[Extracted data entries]
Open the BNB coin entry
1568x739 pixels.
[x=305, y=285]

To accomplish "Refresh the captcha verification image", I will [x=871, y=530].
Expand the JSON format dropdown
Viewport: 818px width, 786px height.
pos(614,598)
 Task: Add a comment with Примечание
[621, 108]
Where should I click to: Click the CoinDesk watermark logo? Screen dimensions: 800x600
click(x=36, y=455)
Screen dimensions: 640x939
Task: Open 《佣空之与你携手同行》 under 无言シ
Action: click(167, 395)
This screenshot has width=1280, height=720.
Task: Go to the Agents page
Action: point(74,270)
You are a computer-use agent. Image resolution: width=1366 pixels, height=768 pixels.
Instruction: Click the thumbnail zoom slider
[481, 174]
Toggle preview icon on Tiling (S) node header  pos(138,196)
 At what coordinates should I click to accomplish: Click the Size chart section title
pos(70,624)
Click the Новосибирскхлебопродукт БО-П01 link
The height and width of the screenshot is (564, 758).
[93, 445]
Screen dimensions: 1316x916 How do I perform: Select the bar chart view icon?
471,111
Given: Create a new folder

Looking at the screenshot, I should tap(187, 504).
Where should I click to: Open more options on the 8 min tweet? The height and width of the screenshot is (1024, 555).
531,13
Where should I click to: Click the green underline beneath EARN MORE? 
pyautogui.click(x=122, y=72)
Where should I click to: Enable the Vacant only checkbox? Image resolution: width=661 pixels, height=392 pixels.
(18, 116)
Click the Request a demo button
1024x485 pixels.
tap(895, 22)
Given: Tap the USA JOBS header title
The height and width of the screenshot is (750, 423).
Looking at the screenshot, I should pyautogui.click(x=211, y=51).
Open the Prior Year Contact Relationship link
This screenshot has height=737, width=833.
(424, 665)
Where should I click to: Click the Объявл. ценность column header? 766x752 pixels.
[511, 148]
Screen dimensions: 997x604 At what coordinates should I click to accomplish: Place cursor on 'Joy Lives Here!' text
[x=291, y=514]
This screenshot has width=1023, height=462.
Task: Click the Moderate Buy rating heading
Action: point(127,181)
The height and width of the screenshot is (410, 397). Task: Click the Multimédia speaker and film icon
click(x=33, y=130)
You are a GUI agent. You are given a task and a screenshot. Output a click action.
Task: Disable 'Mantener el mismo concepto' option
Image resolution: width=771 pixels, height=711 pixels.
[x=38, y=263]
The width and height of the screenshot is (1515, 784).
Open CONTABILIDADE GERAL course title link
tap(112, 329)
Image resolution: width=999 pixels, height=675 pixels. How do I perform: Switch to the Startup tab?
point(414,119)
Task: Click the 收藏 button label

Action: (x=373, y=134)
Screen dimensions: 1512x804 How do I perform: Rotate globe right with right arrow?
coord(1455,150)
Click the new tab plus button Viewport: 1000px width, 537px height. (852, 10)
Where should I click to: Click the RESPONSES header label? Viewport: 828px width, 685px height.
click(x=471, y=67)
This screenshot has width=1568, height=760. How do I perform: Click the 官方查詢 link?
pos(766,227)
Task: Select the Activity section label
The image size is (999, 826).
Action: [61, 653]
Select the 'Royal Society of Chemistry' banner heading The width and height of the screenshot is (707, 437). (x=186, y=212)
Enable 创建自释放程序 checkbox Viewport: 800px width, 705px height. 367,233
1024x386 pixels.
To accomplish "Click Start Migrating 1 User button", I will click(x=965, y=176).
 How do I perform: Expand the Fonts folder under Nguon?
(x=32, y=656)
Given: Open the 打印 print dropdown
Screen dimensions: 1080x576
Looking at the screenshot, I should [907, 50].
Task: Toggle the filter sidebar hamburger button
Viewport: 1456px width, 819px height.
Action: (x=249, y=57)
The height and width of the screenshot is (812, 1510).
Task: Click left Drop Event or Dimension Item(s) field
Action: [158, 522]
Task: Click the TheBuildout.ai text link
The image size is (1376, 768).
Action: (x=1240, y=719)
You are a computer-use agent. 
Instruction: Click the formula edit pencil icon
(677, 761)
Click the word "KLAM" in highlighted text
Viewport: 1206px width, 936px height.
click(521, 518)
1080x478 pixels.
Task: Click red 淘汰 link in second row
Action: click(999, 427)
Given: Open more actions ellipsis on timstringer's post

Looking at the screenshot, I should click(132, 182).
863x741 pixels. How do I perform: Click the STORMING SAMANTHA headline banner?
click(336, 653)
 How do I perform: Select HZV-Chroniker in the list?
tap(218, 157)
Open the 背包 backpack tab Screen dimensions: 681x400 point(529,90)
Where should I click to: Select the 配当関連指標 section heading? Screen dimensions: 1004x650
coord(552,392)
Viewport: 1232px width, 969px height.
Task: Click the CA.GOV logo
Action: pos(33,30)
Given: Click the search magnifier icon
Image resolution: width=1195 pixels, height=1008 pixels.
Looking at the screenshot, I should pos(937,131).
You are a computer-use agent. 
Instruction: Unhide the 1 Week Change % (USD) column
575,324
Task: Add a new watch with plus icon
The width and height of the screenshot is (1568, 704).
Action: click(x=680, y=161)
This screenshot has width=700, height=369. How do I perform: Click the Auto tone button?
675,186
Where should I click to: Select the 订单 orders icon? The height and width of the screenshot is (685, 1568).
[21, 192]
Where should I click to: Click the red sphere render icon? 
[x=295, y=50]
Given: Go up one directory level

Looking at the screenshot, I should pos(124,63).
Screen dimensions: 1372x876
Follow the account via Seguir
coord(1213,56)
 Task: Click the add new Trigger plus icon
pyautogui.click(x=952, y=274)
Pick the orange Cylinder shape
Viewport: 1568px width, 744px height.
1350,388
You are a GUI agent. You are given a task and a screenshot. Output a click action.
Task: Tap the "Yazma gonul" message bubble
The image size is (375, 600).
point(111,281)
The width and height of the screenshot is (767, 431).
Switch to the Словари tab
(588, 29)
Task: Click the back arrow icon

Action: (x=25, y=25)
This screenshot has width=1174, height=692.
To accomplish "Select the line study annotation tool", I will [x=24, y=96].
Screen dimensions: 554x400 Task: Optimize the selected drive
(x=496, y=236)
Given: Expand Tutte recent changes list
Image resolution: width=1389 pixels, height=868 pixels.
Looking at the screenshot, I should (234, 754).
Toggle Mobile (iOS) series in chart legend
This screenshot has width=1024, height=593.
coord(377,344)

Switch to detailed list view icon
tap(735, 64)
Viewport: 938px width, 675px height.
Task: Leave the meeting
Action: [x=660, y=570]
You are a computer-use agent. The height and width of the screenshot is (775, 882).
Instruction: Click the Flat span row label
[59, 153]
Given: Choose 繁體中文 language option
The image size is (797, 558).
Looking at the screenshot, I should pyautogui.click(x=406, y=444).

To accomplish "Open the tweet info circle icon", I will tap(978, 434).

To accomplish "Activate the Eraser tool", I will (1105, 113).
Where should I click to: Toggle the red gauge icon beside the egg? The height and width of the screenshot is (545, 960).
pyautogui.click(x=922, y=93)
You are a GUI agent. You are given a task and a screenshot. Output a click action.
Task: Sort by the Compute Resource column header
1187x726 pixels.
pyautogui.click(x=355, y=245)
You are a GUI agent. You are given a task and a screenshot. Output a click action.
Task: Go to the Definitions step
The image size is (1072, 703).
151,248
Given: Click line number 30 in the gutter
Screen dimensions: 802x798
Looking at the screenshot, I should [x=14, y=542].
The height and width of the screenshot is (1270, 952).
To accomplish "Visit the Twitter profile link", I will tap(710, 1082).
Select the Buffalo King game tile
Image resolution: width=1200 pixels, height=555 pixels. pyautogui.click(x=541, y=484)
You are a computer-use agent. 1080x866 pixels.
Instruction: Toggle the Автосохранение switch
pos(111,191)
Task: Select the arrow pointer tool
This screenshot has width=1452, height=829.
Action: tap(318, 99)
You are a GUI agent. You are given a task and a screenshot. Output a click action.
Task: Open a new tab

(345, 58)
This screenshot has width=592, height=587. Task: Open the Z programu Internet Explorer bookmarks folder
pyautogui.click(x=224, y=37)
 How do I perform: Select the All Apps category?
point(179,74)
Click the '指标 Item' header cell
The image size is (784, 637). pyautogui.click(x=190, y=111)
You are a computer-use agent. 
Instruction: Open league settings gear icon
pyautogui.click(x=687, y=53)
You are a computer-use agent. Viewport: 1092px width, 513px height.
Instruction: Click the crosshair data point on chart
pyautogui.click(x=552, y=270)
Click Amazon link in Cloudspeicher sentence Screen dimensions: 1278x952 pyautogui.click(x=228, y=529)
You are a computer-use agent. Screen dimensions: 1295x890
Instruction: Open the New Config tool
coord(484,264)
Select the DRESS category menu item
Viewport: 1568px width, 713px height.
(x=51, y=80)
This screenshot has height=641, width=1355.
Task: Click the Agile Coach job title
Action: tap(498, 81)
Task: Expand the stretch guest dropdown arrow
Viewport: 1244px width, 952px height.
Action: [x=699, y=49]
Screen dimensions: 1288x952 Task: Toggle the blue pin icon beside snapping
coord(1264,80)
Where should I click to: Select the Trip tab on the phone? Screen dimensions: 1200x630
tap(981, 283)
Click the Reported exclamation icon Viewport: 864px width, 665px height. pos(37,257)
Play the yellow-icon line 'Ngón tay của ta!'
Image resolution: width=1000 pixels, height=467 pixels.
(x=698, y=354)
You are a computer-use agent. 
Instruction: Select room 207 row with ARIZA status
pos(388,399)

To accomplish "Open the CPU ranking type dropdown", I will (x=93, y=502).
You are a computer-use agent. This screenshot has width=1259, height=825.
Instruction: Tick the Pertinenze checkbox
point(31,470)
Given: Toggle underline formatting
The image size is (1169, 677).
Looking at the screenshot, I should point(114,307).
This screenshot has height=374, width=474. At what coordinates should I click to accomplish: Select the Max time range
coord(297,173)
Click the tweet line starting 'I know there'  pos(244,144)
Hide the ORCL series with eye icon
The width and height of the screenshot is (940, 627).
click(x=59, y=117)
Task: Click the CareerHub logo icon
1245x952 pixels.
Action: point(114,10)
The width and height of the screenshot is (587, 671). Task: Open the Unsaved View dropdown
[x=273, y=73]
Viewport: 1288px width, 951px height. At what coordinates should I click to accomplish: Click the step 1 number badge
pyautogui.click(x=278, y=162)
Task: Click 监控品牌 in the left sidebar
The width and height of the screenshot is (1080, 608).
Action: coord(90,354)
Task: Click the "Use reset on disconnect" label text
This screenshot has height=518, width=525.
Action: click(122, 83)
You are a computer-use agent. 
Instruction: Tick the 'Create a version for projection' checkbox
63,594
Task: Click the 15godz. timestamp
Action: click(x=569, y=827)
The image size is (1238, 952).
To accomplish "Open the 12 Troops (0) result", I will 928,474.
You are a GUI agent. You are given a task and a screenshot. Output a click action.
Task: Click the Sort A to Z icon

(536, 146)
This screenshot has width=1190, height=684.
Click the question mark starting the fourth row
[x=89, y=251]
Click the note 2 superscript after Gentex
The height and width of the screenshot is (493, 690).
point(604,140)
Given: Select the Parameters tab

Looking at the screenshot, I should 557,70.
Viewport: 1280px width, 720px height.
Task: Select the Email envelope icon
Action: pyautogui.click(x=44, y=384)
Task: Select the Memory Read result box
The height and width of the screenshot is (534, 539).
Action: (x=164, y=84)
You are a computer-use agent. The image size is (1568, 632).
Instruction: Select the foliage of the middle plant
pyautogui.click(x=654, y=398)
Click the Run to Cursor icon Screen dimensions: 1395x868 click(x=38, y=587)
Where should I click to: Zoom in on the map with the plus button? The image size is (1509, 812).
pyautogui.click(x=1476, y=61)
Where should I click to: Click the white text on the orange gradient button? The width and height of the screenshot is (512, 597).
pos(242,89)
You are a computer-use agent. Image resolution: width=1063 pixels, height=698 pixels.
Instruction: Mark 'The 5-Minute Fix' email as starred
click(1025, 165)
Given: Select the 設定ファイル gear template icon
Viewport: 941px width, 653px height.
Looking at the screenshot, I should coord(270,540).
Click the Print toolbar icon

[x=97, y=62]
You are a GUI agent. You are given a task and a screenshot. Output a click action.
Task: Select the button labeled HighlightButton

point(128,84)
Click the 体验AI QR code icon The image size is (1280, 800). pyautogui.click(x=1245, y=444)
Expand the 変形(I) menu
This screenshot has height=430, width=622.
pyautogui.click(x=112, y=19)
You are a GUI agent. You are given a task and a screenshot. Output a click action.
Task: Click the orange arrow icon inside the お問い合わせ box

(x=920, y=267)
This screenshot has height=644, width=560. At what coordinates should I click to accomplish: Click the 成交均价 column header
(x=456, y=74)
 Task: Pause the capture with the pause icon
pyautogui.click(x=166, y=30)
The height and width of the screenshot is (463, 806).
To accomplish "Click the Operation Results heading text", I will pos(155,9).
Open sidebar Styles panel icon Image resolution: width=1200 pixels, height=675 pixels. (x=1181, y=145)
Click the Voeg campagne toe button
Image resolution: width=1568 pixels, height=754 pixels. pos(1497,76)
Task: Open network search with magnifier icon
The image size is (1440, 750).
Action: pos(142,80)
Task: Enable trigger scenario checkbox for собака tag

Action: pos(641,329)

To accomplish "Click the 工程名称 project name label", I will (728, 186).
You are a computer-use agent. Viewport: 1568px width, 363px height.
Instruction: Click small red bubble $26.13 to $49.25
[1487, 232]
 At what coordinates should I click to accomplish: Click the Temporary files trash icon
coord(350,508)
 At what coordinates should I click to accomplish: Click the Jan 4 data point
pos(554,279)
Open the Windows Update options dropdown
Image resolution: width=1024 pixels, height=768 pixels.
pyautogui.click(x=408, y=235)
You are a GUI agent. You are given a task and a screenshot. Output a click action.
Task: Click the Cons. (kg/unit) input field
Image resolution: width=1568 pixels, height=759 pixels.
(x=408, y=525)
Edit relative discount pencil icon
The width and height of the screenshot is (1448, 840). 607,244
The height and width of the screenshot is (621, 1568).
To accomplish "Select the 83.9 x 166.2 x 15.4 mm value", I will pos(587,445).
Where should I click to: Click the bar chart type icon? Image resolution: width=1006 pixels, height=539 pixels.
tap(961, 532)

§ What you will do
What lines in the data above carry "series"? Return them all.

§ Solution for this task
Toggle Mobile (iOS) series in chart legend
Hide the ORCL series with eye icon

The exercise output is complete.